I'm also fairly certain it means kvm_set_spte_gfn() is effectively dead code on
_all_ architectures.  x86 and MIPS are clearcut nops if the old SPTE is
not-present, and that's guaranteed due to the prior invalidation.  PPC simply
unmaps the SPTE, which again should be a nop due to the invalidation.  arm64 is
a bit murky, but if I'm reading the code correctly, it's also a nop because
kvm_pgtable_stage2_map() is called without a cache pointer, which I think means
it will map an entry if and only if an existing PTE was found.

I haven't actually tested the above analysis, e.g. by asserting that
kvm->mmu_notifier_count is indeed non-zero.  I'll do that sooner than later.
But, given the shortlog of commit:

  6bdb913f0a70 ("mm: wrap calls to set_pte_at_notify with invalidate_range_start
                 and invalidate_range_end")

I'm fairly confident my analysis is correct.  And if so, it also means that the
whole point of adding .change_pte() in the first place (for KSM, commit
828502d30073, "ksm: add mmu_notifier set_pte_at_notify()"), has since been lost.
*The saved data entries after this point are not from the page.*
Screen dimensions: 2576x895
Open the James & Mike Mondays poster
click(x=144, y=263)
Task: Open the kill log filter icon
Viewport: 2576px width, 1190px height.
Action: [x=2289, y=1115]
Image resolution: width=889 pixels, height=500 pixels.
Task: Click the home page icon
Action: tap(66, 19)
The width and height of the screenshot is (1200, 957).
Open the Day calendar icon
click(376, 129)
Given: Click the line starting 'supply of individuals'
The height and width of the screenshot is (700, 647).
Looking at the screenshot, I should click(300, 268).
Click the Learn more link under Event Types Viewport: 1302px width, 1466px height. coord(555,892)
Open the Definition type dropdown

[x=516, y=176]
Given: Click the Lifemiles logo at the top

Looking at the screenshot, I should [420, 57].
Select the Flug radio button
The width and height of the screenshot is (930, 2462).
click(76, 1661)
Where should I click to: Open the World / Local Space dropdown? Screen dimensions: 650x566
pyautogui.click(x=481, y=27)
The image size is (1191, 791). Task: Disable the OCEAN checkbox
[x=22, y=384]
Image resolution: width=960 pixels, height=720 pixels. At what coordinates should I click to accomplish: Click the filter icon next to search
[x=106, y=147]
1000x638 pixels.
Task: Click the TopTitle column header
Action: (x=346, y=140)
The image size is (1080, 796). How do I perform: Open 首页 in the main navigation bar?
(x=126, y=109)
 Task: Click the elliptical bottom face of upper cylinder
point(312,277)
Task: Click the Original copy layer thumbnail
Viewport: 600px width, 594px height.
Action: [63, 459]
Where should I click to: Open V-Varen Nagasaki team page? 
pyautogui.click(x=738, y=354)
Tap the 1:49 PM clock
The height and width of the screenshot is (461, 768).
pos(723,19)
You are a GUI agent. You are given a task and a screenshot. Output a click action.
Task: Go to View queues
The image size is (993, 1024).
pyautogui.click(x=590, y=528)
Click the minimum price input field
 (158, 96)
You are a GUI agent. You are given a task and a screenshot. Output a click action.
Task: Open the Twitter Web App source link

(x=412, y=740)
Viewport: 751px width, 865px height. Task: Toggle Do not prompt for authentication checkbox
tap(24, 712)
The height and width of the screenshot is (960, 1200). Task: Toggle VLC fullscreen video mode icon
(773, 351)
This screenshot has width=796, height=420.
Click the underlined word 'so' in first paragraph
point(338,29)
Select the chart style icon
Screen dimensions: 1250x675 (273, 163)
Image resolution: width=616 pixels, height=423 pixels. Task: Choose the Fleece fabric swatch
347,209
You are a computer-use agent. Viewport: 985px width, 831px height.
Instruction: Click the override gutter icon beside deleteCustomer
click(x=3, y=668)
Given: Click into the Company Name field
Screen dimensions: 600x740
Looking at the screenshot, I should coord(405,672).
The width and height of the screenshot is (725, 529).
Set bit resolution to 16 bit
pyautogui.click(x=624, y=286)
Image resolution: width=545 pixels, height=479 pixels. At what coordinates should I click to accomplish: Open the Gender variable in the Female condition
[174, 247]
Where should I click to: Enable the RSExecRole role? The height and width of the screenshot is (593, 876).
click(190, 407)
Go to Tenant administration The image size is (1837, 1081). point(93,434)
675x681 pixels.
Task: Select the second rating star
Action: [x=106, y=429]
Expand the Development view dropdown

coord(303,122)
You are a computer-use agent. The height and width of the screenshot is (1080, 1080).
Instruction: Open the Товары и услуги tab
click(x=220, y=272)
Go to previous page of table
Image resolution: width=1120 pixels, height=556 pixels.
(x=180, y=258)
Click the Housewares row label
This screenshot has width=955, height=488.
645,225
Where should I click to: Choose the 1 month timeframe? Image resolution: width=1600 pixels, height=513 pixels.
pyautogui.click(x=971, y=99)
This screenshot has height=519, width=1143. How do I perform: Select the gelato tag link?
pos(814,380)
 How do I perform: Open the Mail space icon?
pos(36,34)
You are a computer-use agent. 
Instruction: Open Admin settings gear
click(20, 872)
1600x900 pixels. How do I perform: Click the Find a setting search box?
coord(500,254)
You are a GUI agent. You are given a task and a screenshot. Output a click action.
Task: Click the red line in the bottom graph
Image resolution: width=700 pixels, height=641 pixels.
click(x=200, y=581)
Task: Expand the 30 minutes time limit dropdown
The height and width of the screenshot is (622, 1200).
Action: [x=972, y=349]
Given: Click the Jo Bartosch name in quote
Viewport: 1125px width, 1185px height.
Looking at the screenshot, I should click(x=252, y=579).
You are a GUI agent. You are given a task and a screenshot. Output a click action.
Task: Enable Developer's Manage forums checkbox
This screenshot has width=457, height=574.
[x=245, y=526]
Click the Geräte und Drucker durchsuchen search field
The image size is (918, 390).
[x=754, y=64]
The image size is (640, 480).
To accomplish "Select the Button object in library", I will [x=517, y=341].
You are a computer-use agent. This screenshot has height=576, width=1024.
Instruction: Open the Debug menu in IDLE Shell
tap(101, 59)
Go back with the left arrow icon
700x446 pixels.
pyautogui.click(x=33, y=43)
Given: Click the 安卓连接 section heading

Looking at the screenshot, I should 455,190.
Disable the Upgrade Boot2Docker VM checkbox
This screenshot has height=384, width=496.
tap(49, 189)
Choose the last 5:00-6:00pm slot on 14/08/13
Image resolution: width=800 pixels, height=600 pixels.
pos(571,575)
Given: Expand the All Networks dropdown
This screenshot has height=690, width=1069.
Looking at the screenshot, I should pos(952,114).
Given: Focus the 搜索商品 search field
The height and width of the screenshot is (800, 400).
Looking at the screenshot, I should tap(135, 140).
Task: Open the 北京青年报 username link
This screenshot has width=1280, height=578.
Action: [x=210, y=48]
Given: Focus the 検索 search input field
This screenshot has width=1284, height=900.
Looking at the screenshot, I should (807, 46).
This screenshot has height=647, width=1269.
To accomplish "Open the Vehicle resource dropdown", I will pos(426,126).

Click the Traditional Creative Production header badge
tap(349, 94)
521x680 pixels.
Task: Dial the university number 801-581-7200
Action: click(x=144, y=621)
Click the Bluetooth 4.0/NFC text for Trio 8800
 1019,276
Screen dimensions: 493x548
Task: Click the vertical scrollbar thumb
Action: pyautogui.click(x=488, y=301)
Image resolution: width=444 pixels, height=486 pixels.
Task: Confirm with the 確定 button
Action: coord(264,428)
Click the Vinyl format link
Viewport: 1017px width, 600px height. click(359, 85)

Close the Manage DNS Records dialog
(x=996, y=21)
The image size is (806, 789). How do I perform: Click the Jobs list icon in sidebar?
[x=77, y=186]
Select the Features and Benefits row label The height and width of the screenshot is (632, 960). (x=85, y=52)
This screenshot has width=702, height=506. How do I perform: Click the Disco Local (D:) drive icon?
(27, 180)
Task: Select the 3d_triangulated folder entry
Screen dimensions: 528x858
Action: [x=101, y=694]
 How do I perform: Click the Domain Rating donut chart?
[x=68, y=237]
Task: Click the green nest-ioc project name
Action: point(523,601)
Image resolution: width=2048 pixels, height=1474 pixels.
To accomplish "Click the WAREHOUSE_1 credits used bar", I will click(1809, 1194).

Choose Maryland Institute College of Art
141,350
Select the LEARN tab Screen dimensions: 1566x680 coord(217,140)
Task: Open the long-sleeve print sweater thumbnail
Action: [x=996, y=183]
When it was originally added, .change_pte() was a pure alternative to
invalidating the entry.

  void __mmu_notifier_change_pte(struct mm_struct *mm, unsigned long address,
                               pte_t pte)
  {
        struct mmu_notifier *mn;
        struct hlist_node *n;

        rcu_read_lock();
        hlist_for_each_entry_rcu(mn, n, &mm->mmu_notifier_mm->list, hlist) {
                if (mn->ops->change_pte)
                        mn->ops->change_pte(mn, mm, address, pte);
                /*
                 * Some drivers don't have change_pte,
                 * so we must call invalidate_page in that case.
                 */
                else if (mn->ops->invalidate_page)
                        mn->ops->invalidate_page(mn, mm, address);
        }
        rcu_read_unlock();
  }

The aforementioned commit 6bdb913f0a70 wrapped set_pte_at_notify() with
invalidate_range_{start,end}() so that .invalidate_page() implementations could
sleep.  But, no one noticed that in doing so, .change_pte() was completely
neutered.

Assuming all of the above is correct, I'm very tempted to rip out .change_pte()
entirely.  It's been dead weight for 8+ years and no one has complained about
KSM+KVM performance (I'd also be curious to know how much performance was gained
by shaving VM-Exits).  As KVM is the only user of .change_pte(), dropping it in
KVM would mean the entire MMU notifier could also go away.